Article
National Policy on Protection of Civilians, Harm Mitigation to Serve as Safeguard — NHRC
The National Human Rights Commission (NHRC), says the adoption of the proposed National Policy on Protection of Civilians and Harm Mitigation will safe guard civilians against armed conflicts.
The Executive Secretary of NHRC, Mr Tony Ojukwu said this at a news conference on Wednesday in Abuja.
The News Agency of Nigeria (NAN) reports that the Centre for Civilians in Conflict, a Non Governmental Organisation (NGO) organised the event in collaboration with the commission to give visibility to the proposed policy.
The Federal Government had recently announced its willingness to introduce the policy to specially protect civilians which unarguably constitutes the highest percentage of casualties during conflicts in the country.
Ojukwu said the policy was a demonstration of Federal Government’s commitment to the protection of civilians, while also adhering to other international and domestic laws during the planning and conduct of security operations.
“In a recent event in Washington DC, the Minister of Information and Culture, Alhaji Lai Mohammed stated that Nigeria would very soon adopt the policy.
“Though civilian harm is a tragic and often unavoidable consequence of the use of force during conflicts.
“ It stands to reason that there should be a National Policy that all security operations involving armed forces must be hinged to minimise the negative effects of conflicts on the civilian population.

Rows

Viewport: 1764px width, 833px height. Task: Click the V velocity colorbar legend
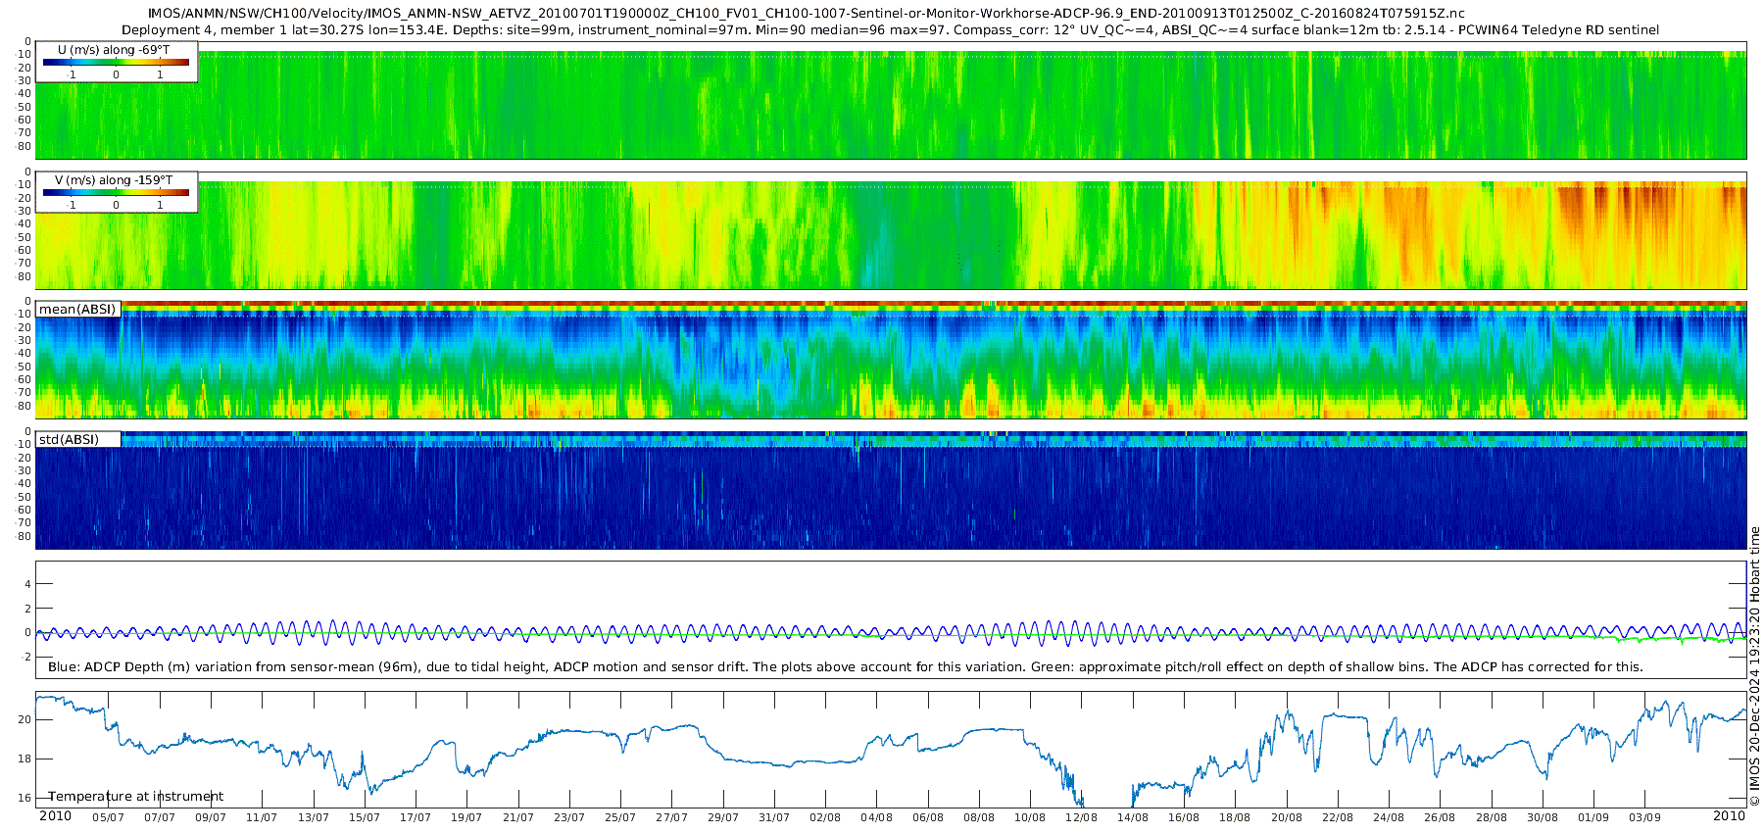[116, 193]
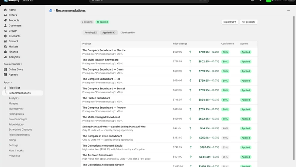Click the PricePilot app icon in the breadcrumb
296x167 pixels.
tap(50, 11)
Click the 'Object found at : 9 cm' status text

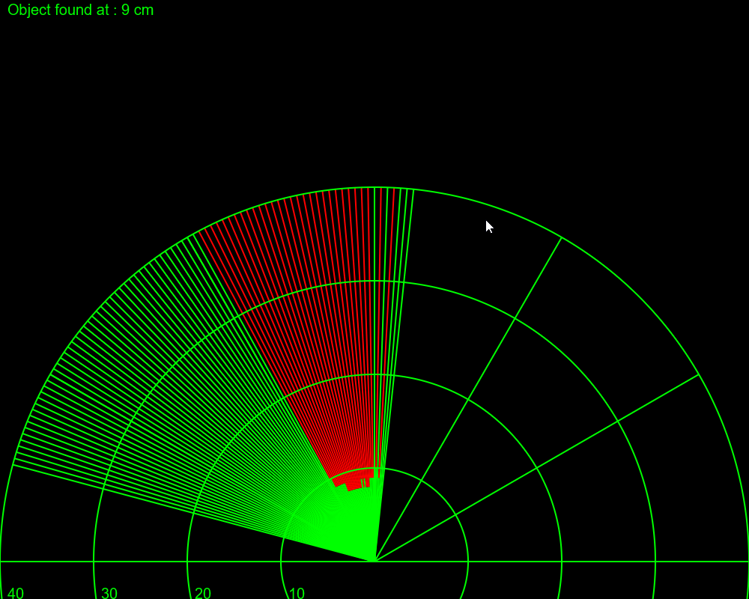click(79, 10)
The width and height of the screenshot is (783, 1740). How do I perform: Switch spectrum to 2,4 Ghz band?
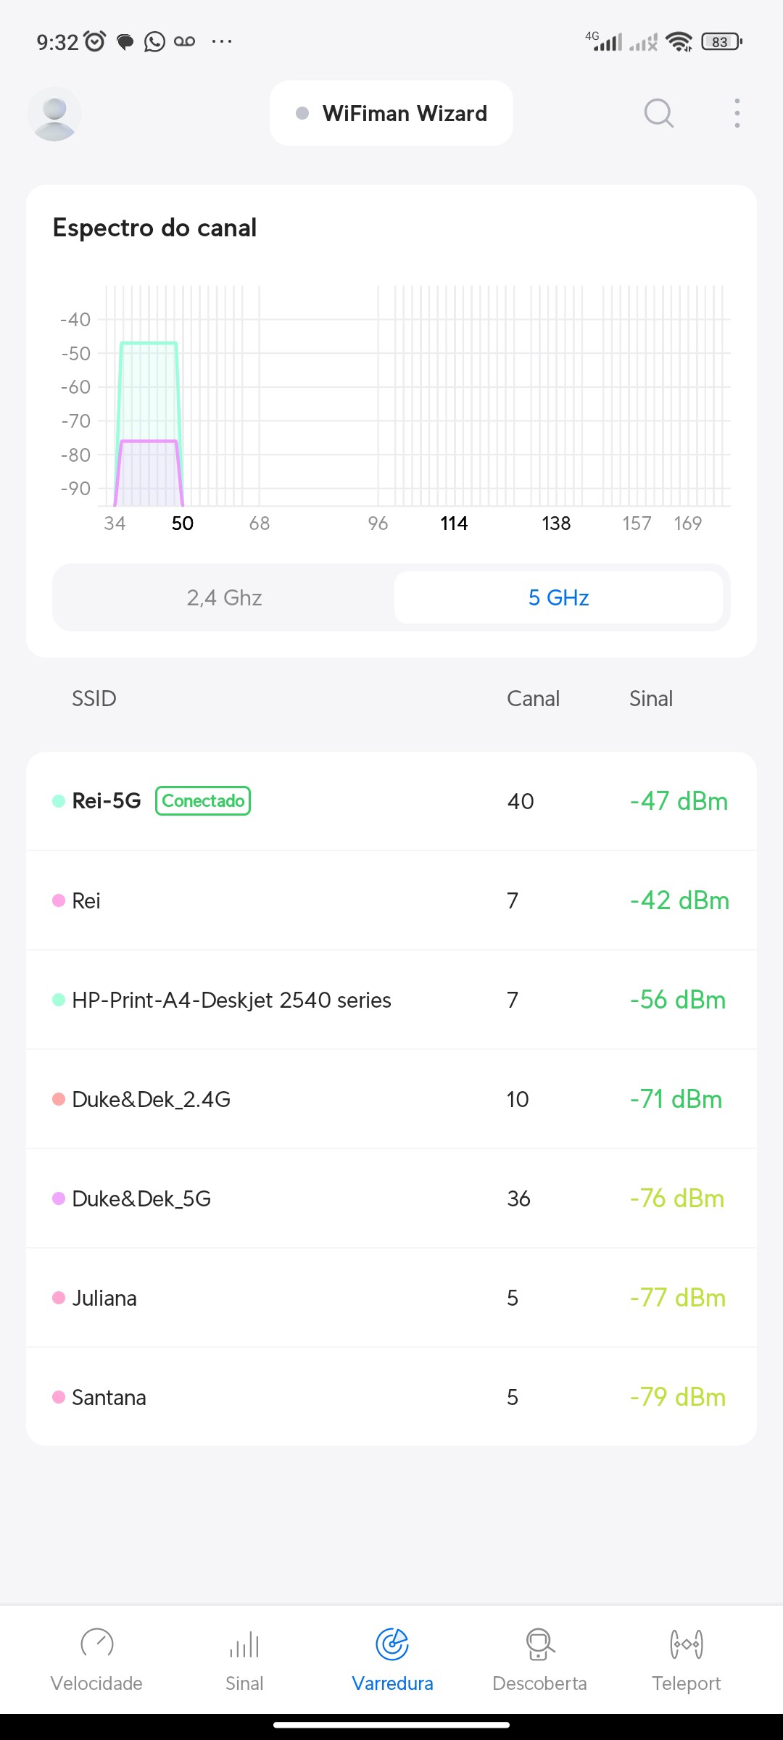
==
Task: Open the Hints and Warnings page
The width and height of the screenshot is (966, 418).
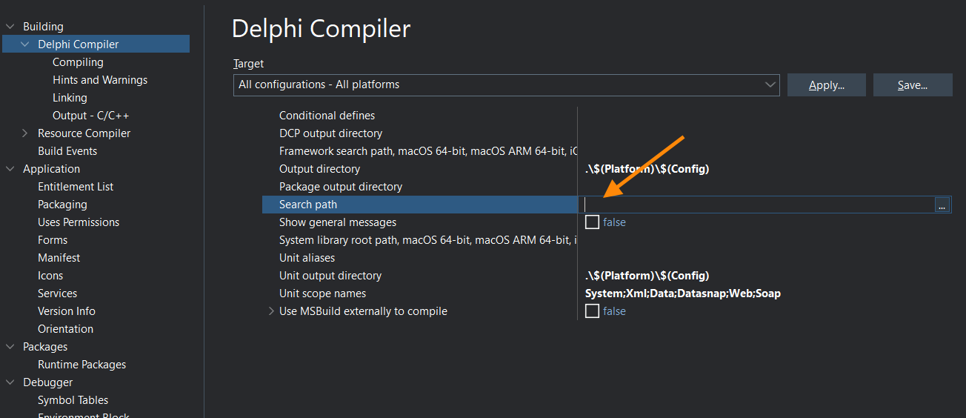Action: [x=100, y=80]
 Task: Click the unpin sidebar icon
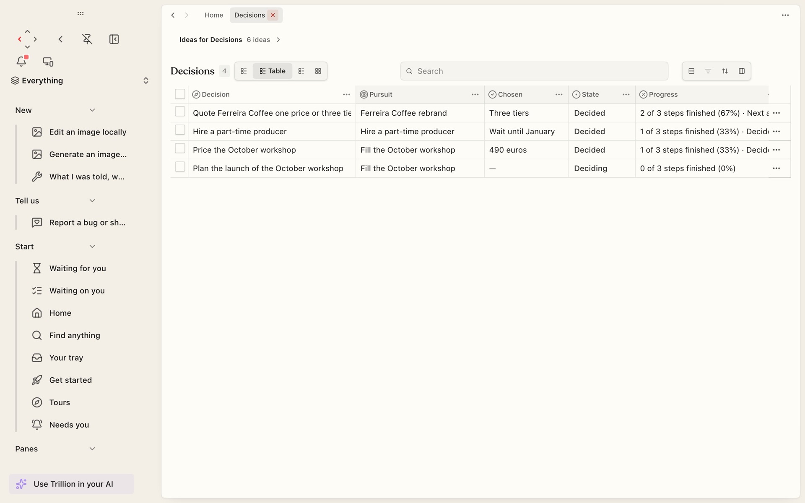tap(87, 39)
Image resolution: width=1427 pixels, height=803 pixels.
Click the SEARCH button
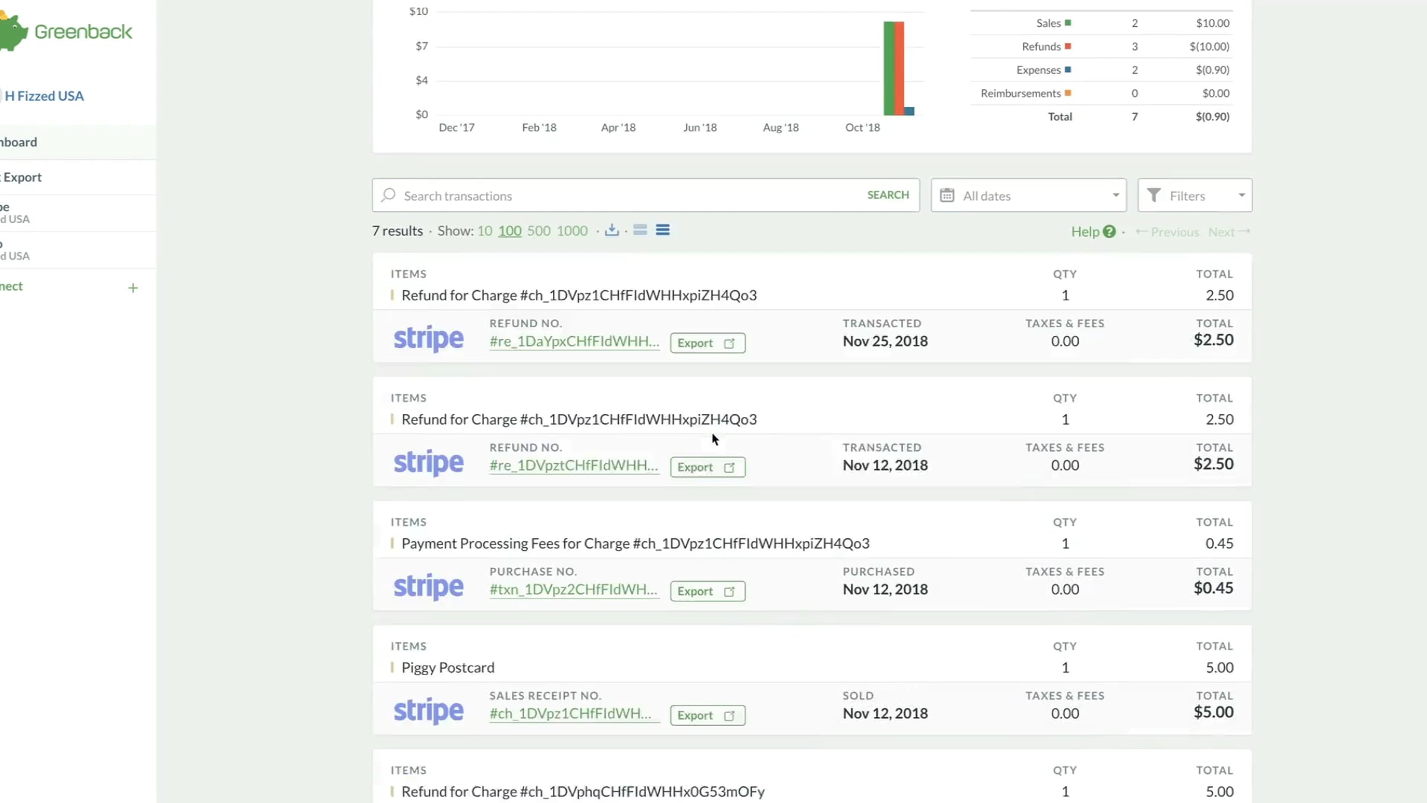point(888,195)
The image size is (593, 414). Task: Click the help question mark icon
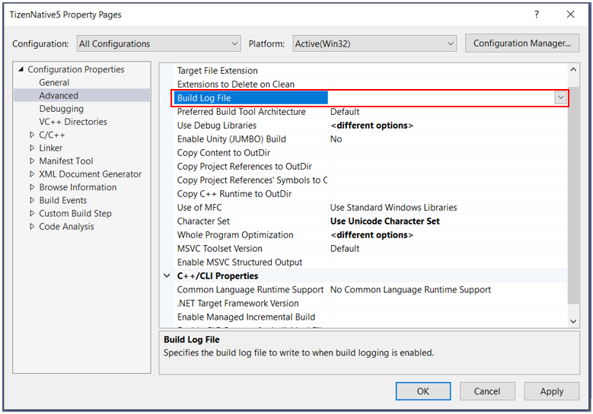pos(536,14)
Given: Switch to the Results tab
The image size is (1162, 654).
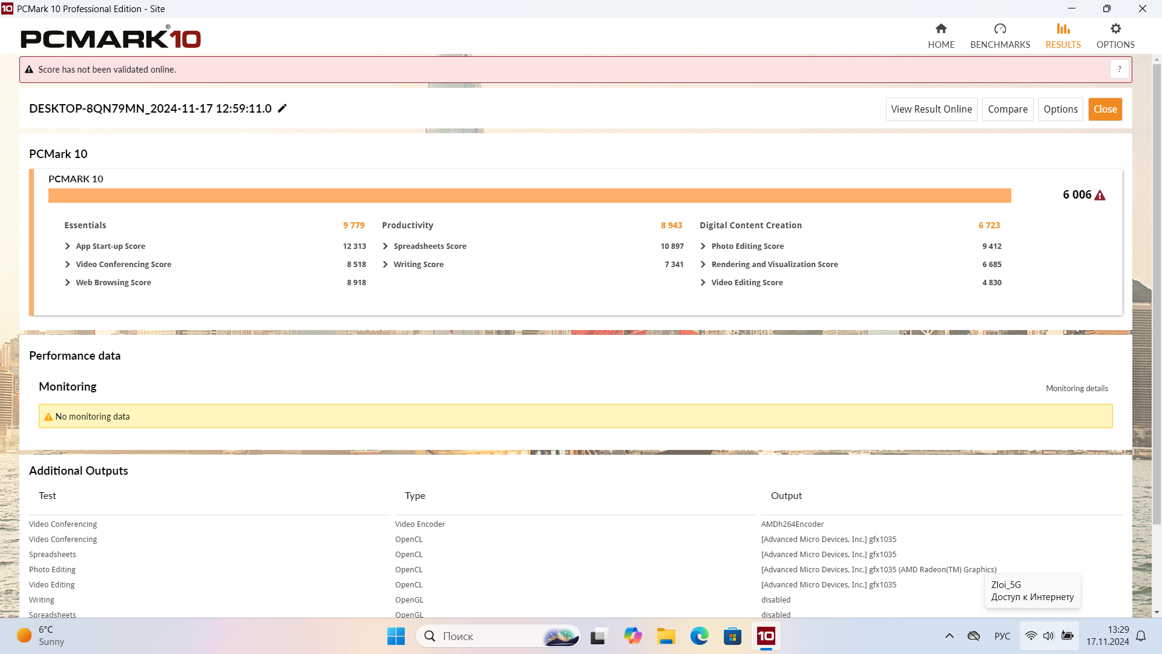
...
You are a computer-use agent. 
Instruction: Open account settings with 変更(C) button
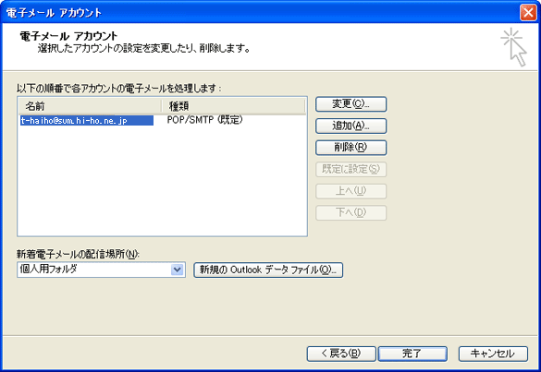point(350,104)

What needs to be done
Rewrite everything from "Ojukwu said the" down to "the civilian population." in the article on the civilian protection policy, with "security operations" changed to "military operations".

The completed task
Ojukwu said the policy was a demonstration of Federal Government’s commitment to the protection of civilians, while also adhering to other international and domestic laws during the planning and conduct of military operations.
“In a recent event in Washington DC, the Minister of Information and Culture, Alhaji Lai Mohammed stated that Nigeria would very soon adopt the policy.
“Though civilian harm is a tragic and often unavoidable consequence of the use of force during conflicts.
“ It stands to reason that there should be a National Policy that all military operations involving armed forces must be hinged to minimise the negative effects of conflicts on the civilian population.